Here is the NCUA calculator: https://www.mycreditunion.gov/estimator/Pages/calculator.aspx
Ricochet
  |     |   522 posts since 2010
Napkin calculation
Owner alone = 250k
Owner + #1 POD / Beneficiary = 250K
#2 POD / Beneficiary = 250K
Owner not considered.
me1004
  |     |   1,381 posts since 2010
Agreed. No, that one beneficiary would not double your insurance -- and the titling is not the issue in that. You need TWO beneficiaries to double the insurance, one gets you no more than you have without any. But the second or subsequent beneficiary does not have to be on the same account, just at the same institution.

However, to your point, yes, listing them in the manner you noted in what I'm calling the "headline" will meet the requirement. In fact, their names are note even required there, can be elsewhere, you can list merely POD. But as we are believing, the POD titling can be listed elsewhere in the materials, but in the headline is fine.

Yes, the CSRs will often, maybe even the majority of the time, give you the wrong information -- few know what they are talking about.
Ally6770
  |     |   4,307 posts since 2010
My accounts in banks will continue to be under $250,000 unless they give me printed proof that the account is POD/ITF. My accounts in credit unions are over $250,000 in a few cases, but I have 2 beneficiaries on all the accounts.
RJM_Willy12
  |     |   149 posts since 2016
I have had two officers at two different banks give wrong information. One thought increasing the beneficiaries of an IRA would increase coverage, and she had talked about how she frequently used the FDIC insurance calculator to be certain. So even well intentioned people can be flat wrong.

I don't trust POD type accounts. I don't care if the bank claims it is compliant, if the insurance becomes an issue, the bank is already bankrupt and their guarantee is worthless.
Kaight
  |     |   1,192 posts since 2011
I agree with various individuals here who are uncomfortable with the POD, ITF, etc., thing. It is burdensome, I admit. But I nevertheless work hard to keep all accounts south of $250,000. By so doing one removes all doubt regarding insurance. And where ownership upon death is concerned, wills or trusts can see to that.
me1004
  |     |   1,381 posts since 2010
Well, yes, except the approach via a will will be mixed up in the delays and costs and effort of probate, whereas a POD or ITF, which are trusts, is not. And outside trusts will be more complicated than a simple POD or ITF, and not all financial institutions will deal with them.
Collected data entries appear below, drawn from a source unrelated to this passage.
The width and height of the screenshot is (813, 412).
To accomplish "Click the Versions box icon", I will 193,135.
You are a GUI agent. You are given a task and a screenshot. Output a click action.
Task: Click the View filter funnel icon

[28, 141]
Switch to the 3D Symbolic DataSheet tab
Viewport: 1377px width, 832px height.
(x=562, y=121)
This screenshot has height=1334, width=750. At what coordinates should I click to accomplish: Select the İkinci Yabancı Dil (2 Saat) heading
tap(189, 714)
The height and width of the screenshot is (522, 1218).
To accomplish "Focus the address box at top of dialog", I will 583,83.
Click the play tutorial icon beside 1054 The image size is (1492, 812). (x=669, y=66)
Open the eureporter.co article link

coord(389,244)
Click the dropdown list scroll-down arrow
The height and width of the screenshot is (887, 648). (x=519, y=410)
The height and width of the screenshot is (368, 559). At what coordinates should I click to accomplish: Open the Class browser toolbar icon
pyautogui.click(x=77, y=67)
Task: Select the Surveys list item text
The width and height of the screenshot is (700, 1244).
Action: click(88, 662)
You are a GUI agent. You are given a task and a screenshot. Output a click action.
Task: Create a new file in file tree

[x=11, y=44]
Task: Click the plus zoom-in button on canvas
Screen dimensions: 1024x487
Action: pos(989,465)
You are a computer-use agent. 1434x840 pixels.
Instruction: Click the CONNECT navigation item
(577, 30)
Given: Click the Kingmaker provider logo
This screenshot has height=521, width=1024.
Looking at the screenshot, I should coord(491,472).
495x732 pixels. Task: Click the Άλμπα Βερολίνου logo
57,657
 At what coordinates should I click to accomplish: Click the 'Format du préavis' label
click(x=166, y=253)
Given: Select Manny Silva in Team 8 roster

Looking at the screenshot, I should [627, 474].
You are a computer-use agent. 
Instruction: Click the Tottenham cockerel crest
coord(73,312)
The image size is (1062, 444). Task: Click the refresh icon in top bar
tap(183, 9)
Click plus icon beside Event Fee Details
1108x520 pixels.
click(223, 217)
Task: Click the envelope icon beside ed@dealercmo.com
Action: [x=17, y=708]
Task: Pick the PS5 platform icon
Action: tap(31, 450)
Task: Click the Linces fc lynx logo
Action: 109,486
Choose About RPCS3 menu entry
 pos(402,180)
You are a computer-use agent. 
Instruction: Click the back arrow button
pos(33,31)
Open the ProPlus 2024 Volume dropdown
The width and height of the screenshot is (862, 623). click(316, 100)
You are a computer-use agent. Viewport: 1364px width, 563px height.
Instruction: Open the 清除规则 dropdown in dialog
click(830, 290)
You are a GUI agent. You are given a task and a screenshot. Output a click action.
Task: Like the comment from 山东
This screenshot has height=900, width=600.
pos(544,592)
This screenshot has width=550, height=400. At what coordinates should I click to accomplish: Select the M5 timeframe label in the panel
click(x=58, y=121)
That is, extra FDIC or NCUA insurance is not the only reason to use a POD, that just was one point in the discussion.
Ally6770
  |     |   4,307 posts since 2010
There is no reason why we would have to go through a will or a trust unless it is needed for special situations. Why should we go through the extra expense and make our estate go through the extra expense of probate when it is not needed?